» TASK BRIEF: All entries below are to be returned exactly, with pictures left out.

» INPUT DATA:
======

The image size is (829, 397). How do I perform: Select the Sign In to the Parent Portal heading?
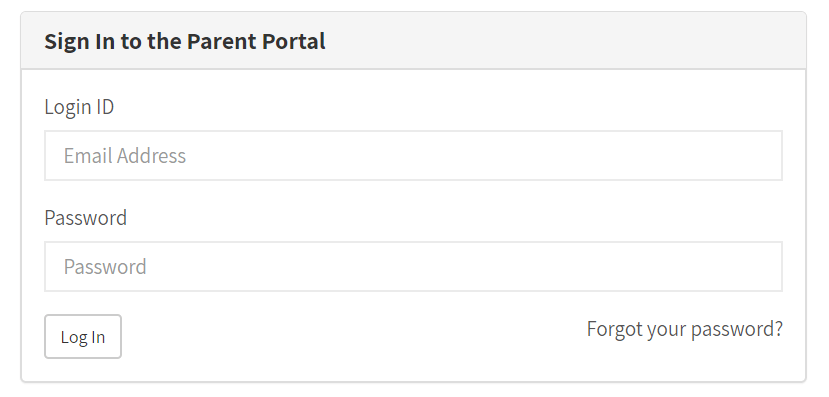coord(185,41)
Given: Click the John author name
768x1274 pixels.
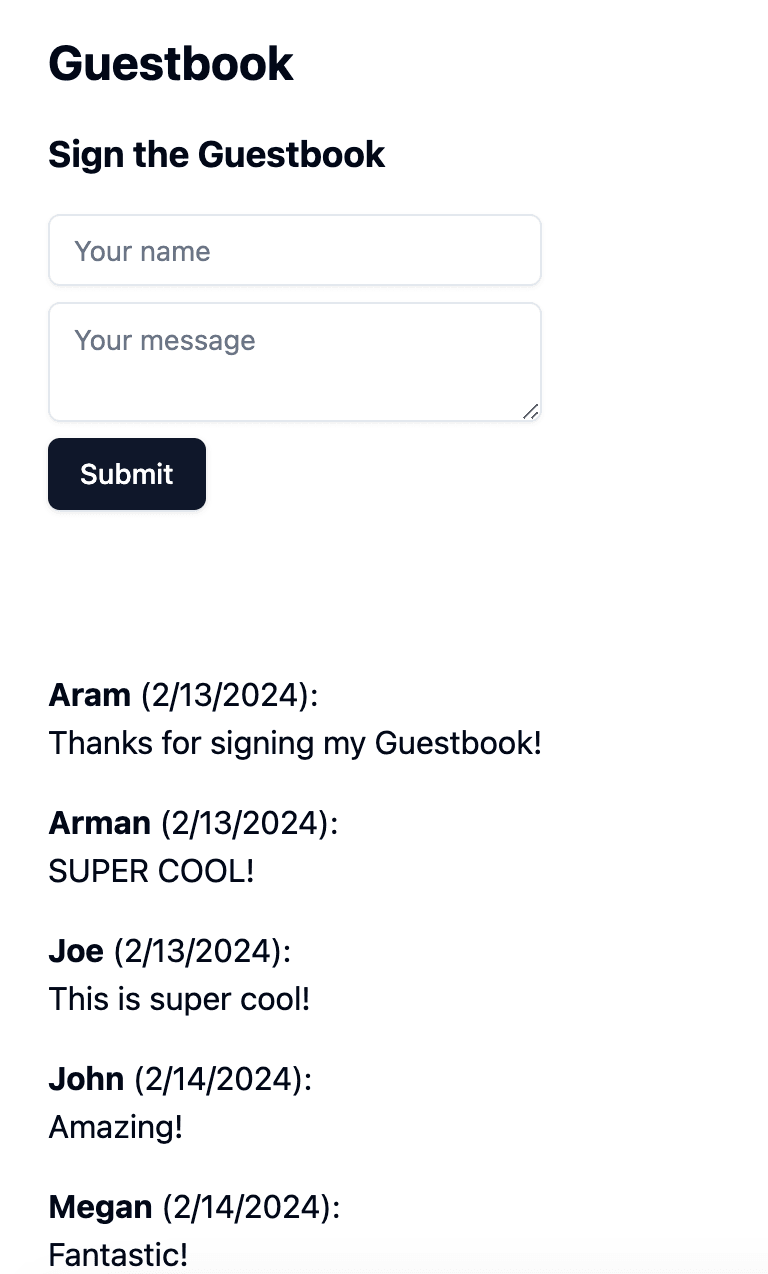Looking at the screenshot, I should point(86,1079).
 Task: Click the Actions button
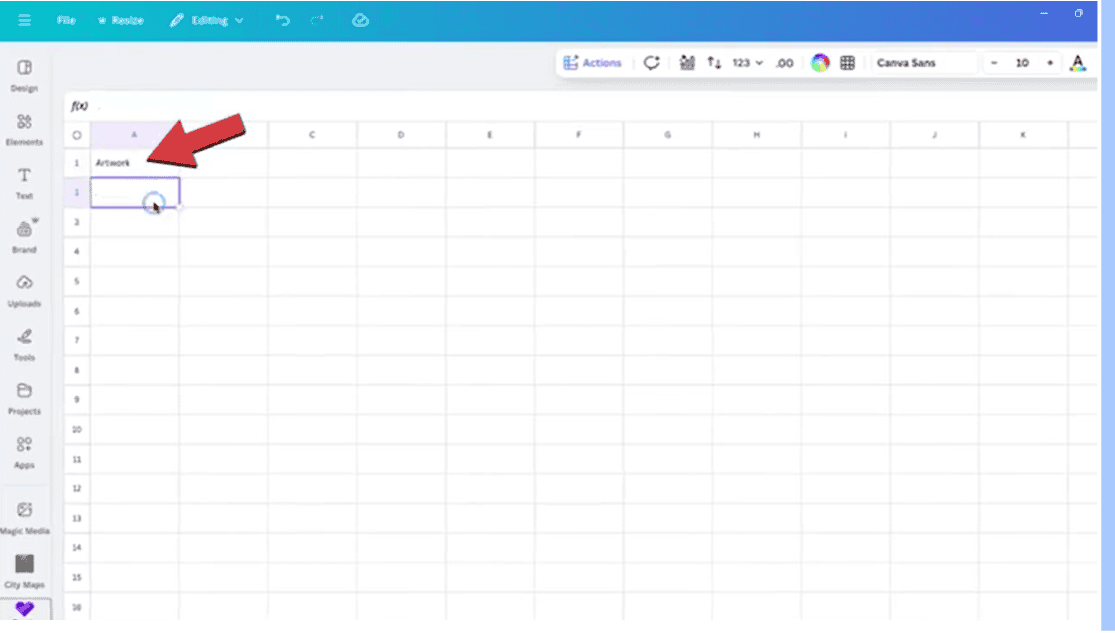tap(592, 63)
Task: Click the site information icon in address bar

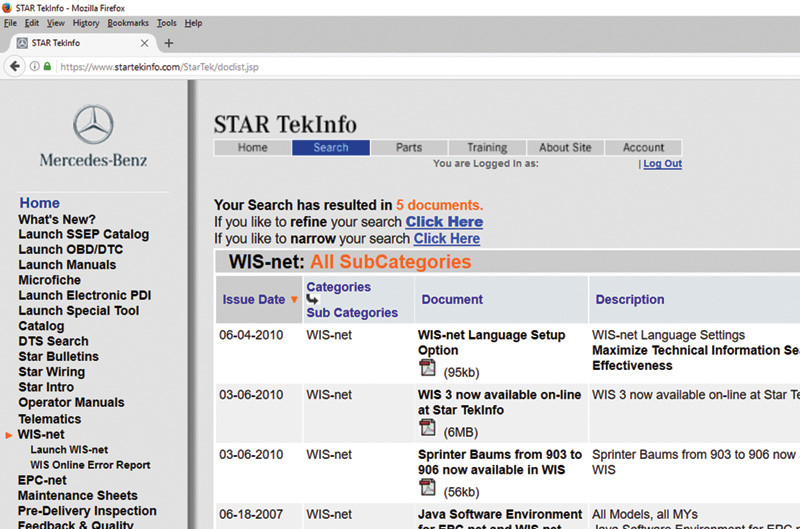Action: click(x=33, y=67)
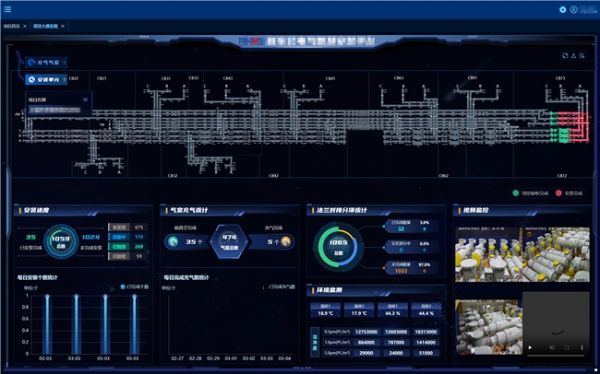Screen dimensions: 600x374
Task: Expand the 充气气室 button arrow
Action: pos(64,62)
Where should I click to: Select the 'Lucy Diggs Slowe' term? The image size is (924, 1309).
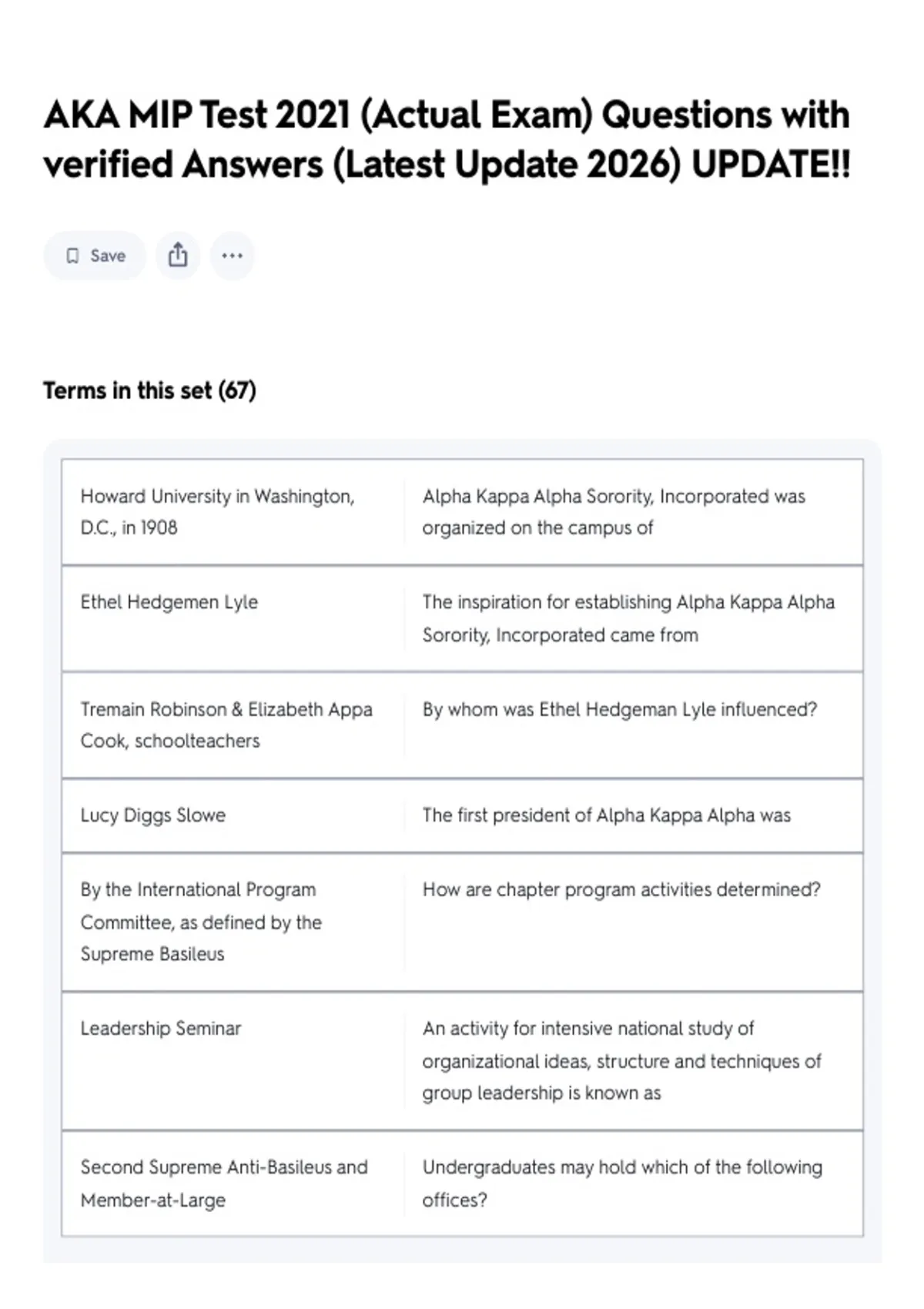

======

» EXERCISE OUTPUT:
The image size is (829, 397). How do I perform: Select the Sign In to the Parent Portal heading?
coord(185,41)
Given: Click the John author name
768x1274 pixels.
Looking at the screenshot, I should point(86,1079).
 Task: Click the Actions button
tap(592, 63)
Task: Click the site information icon in address bar

Action: click(x=33, y=67)
Screen dimensions: 600x374
Task: Expand the 充气气室 button arrow
Action: pos(64,62)
Where should I click to: Select the 'Lucy Diggs Slowe' term? The image size is (924, 1309).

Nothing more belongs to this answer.